EXERCISE BRIEF: Would you retype, word for word, the line with "Task: Open the user account profile icon" and each line after it to the end of the entries below, leaving the pictures out?

*** Block opens ***

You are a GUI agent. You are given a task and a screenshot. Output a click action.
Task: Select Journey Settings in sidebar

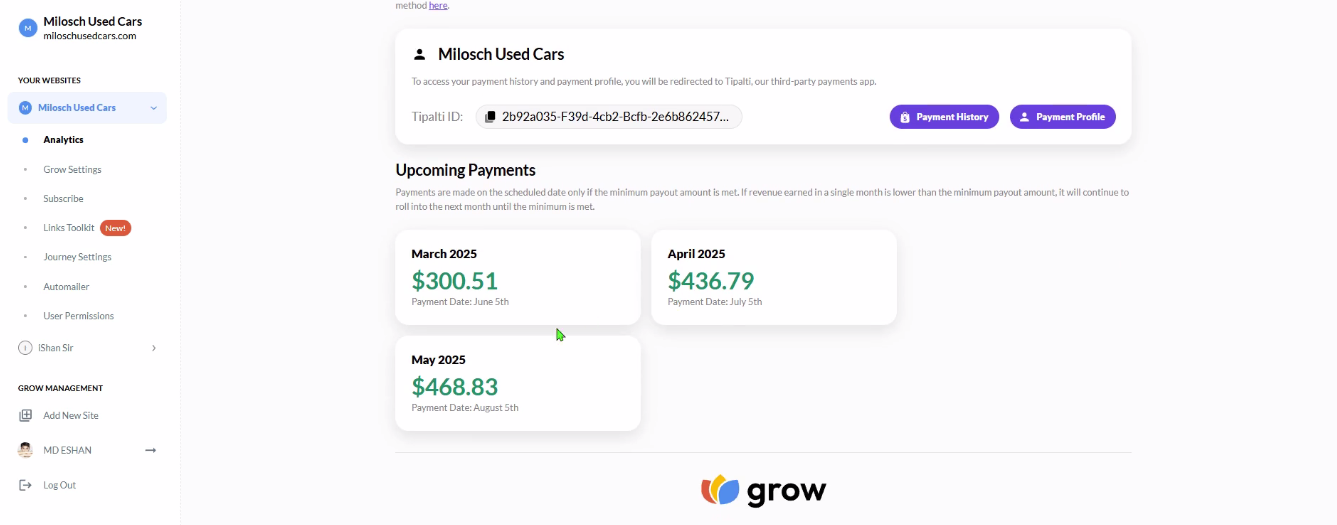tap(77, 257)
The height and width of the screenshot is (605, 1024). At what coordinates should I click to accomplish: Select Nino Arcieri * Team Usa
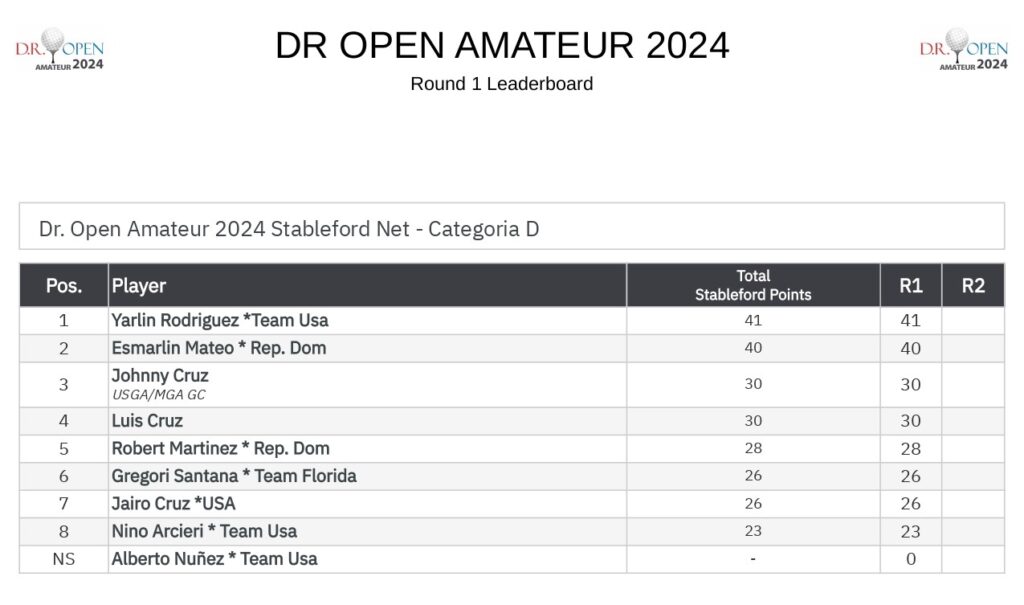(x=204, y=531)

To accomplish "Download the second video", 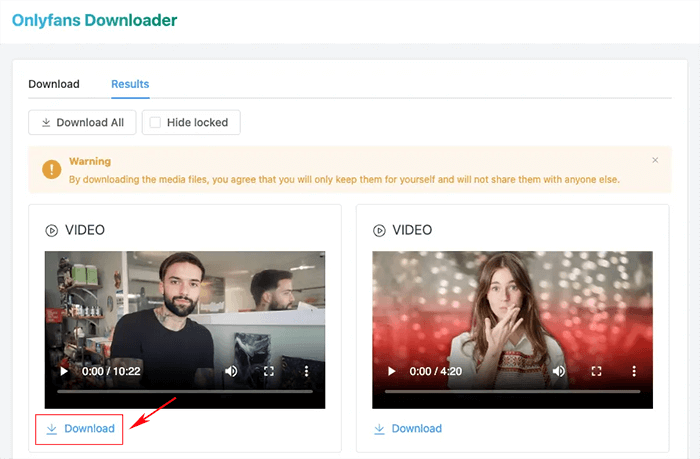I will point(407,429).
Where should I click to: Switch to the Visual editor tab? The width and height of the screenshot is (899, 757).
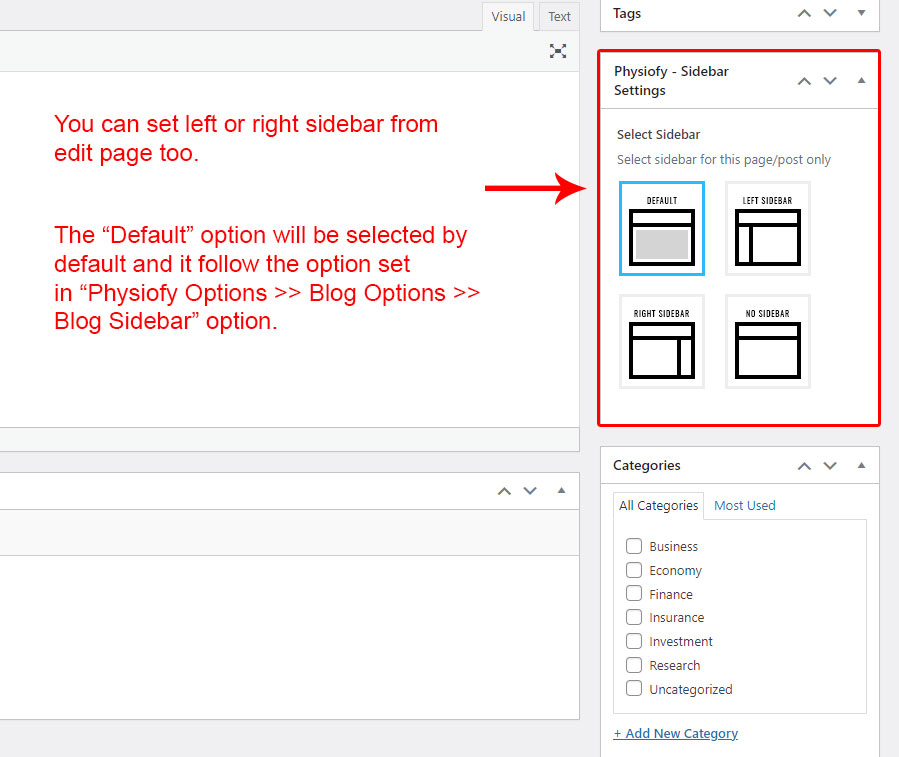pyautogui.click(x=508, y=16)
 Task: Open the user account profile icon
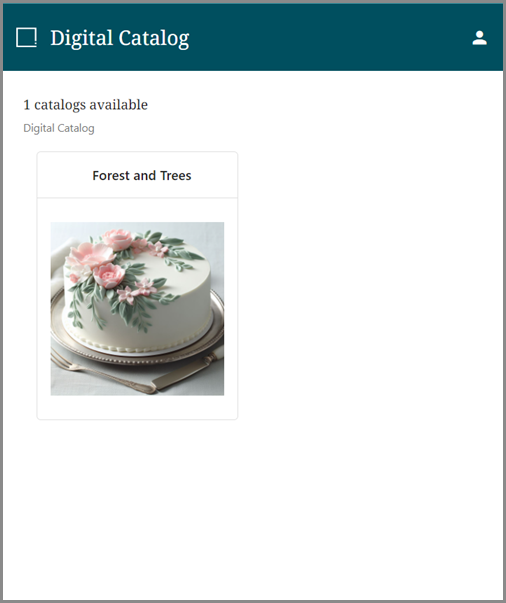coord(479,38)
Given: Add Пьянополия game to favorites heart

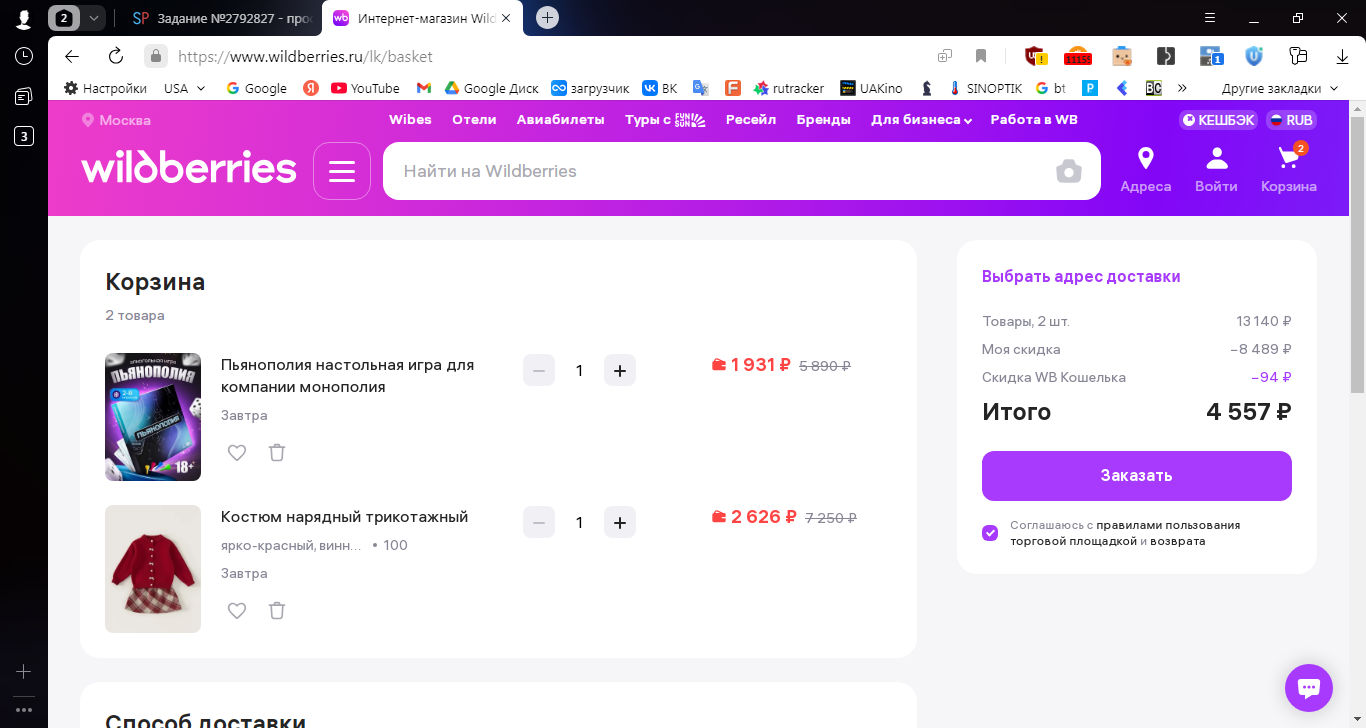Looking at the screenshot, I should click(x=237, y=452).
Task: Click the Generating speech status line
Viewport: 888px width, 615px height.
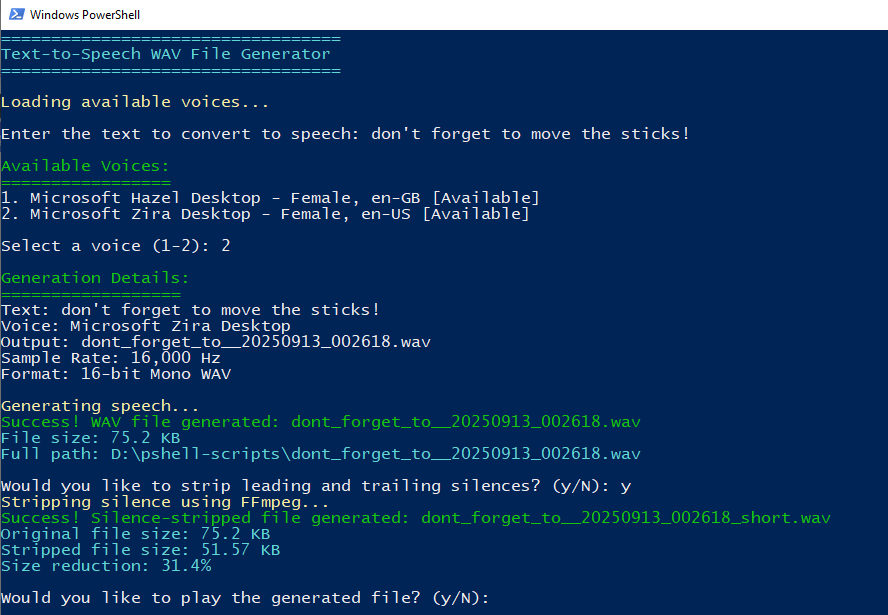Action: pyautogui.click(x=100, y=406)
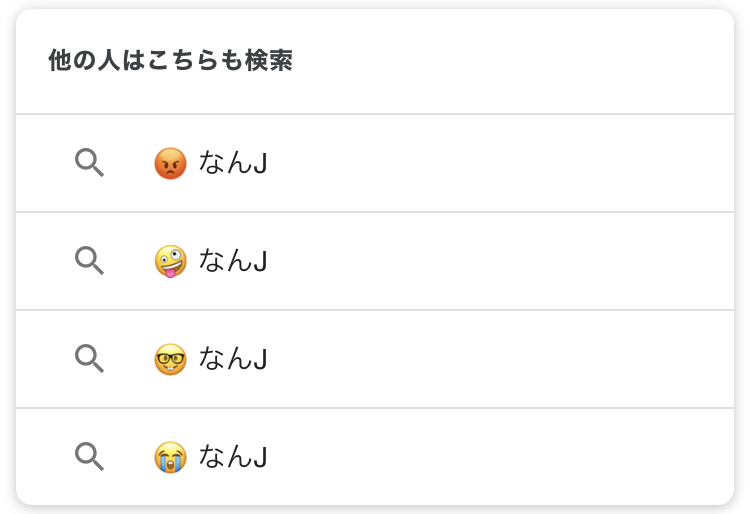Click the angry red face emoji

(x=171, y=163)
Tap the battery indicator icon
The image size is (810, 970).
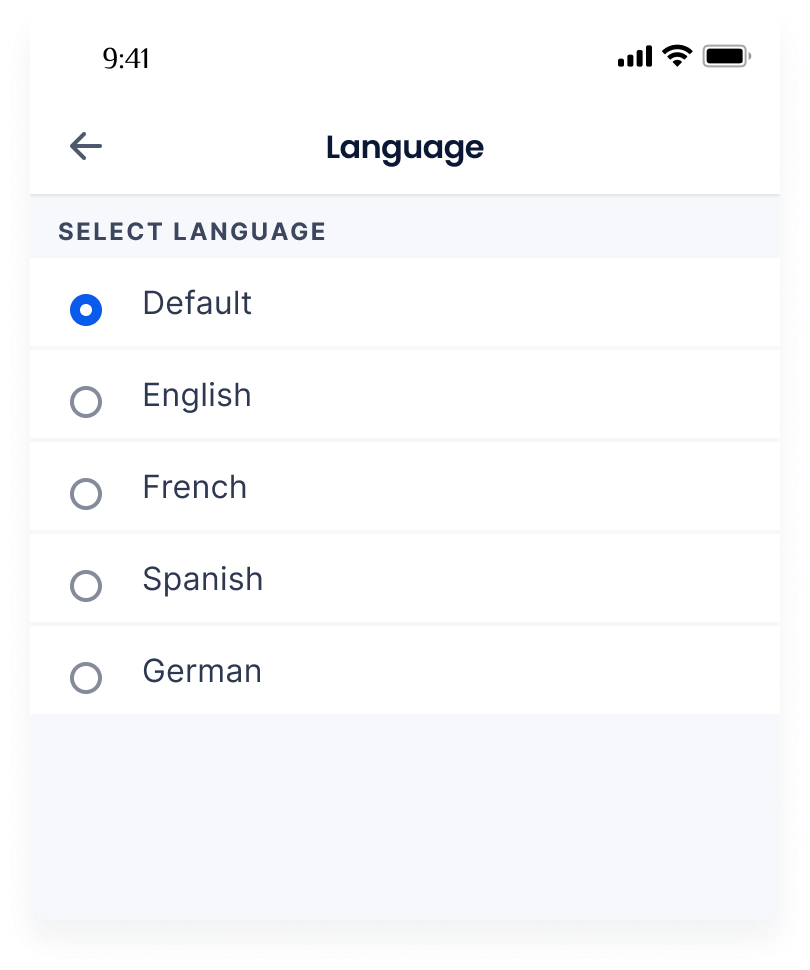[729, 58]
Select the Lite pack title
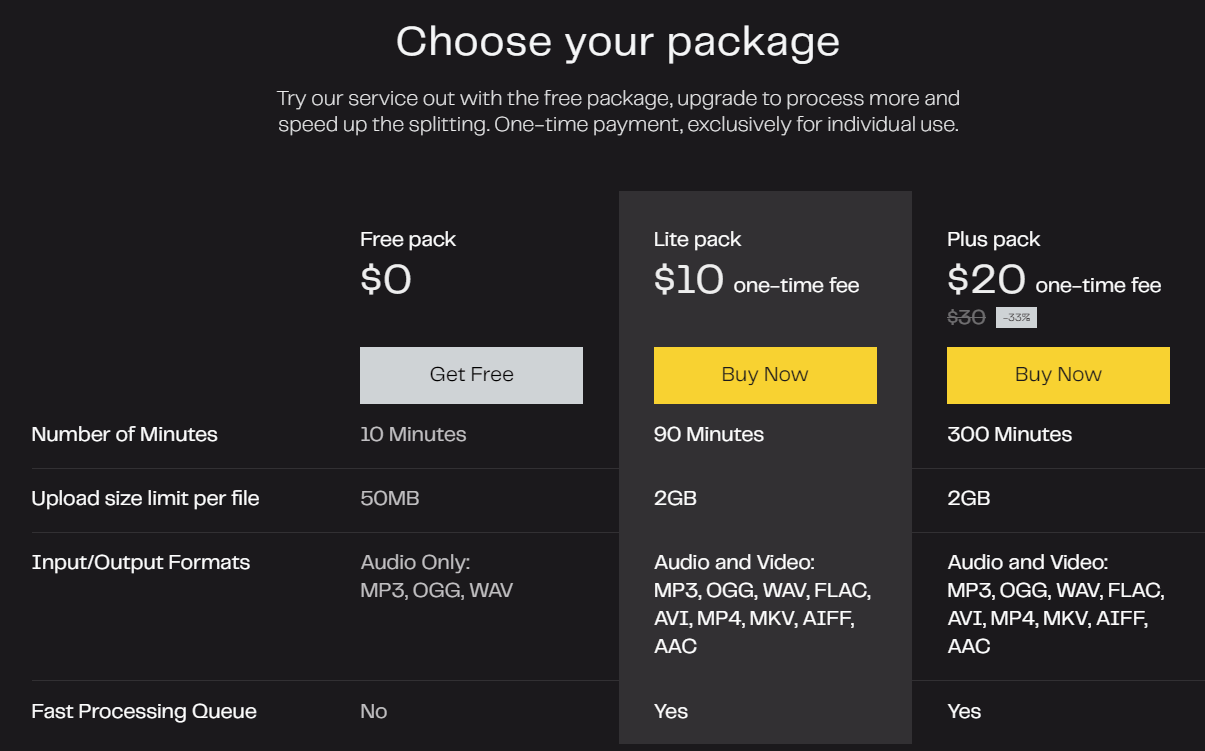 coord(697,239)
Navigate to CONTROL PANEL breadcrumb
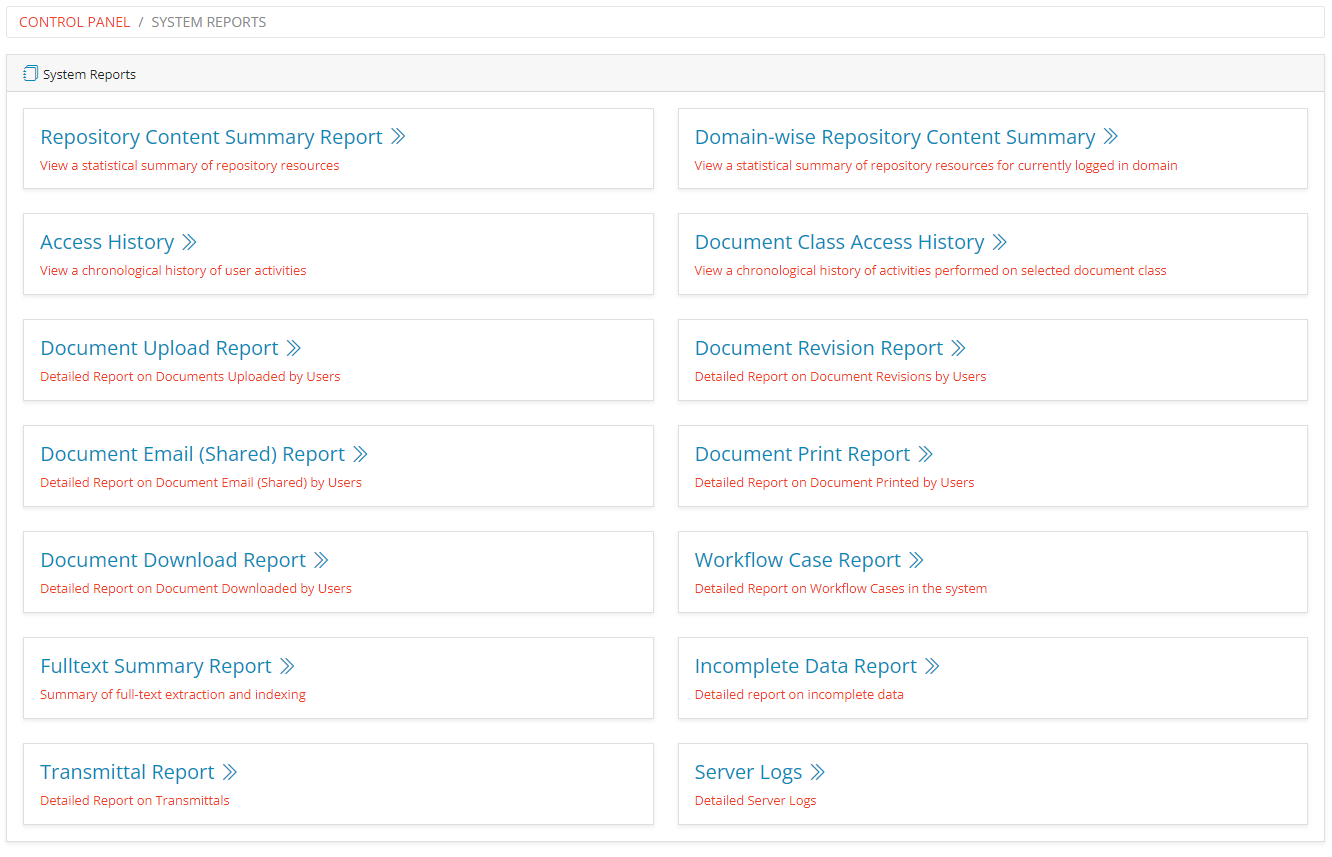The width and height of the screenshot is (1332, 857). [74, 21]
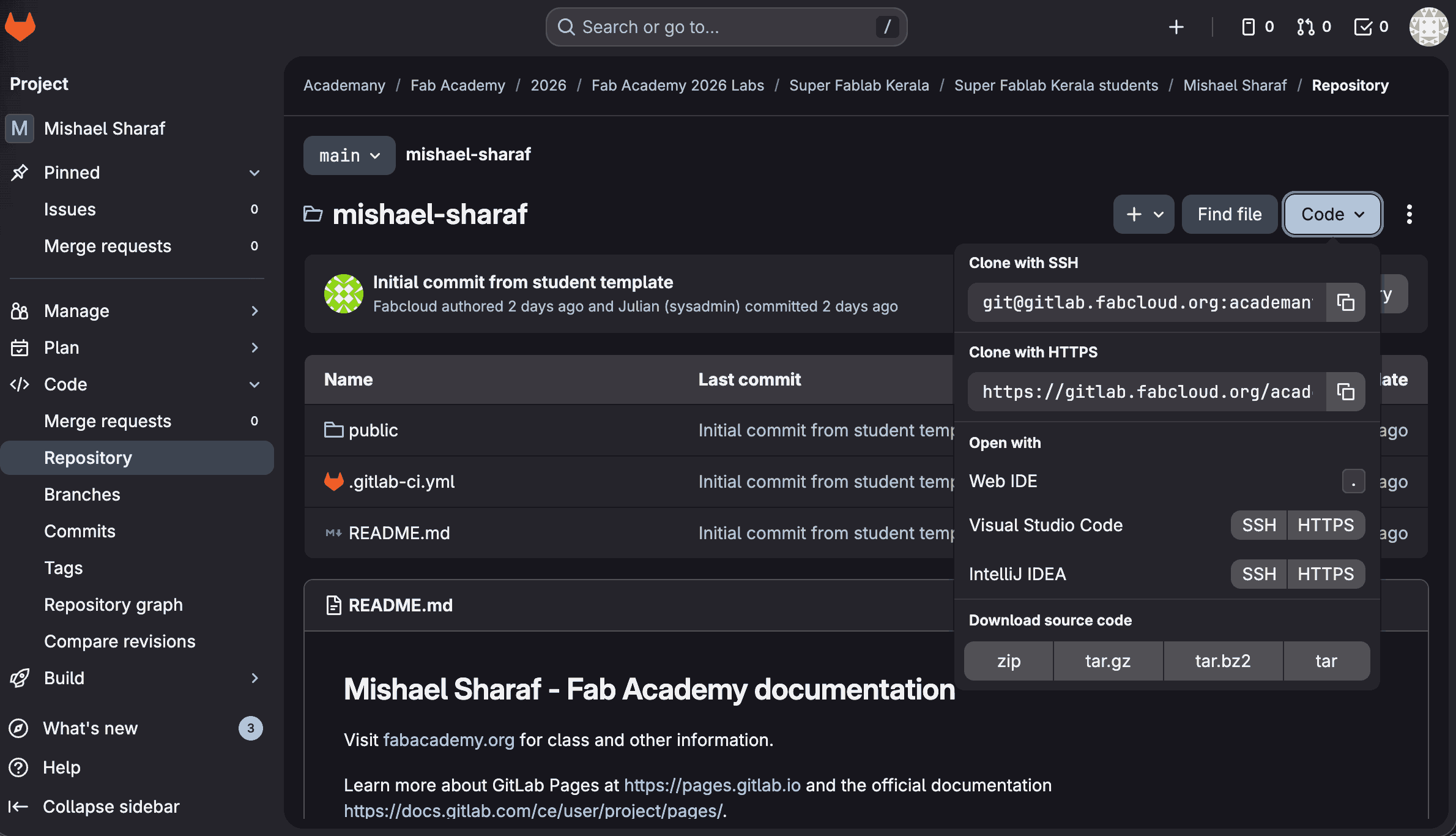Viewport: 1456px width, 836px height.
Task: Collapse the Pinned sidebar section
Action: tap(254, 173)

*** Block closes ***

REPLY:
 Task: Open the user account profile icon
coord(479,38)
Given: Add Пьянополия game to favorites heart

Looking at the screenshot, I should click(x=237, y=452).
Task: Click the Generating speech status line
Viewport: 888px width, 615px height.
Action: pyautogui.click(x=100, y=406)
Click the angry red face emoji

(x=171, y=163)
Tap the battery indicator icon
The image size is (810, 970).
[729, 58]
Select the Lite pack title
 coord(697,239)
Navigate to CONTROL PANEL breadcrumb
The width and height of the screenshot is (1332, 857). [74, 21]
Viewport: 1456px width, 836px height.
Task: Collapse the Pinned sidebar section
Action: tap(254, 173)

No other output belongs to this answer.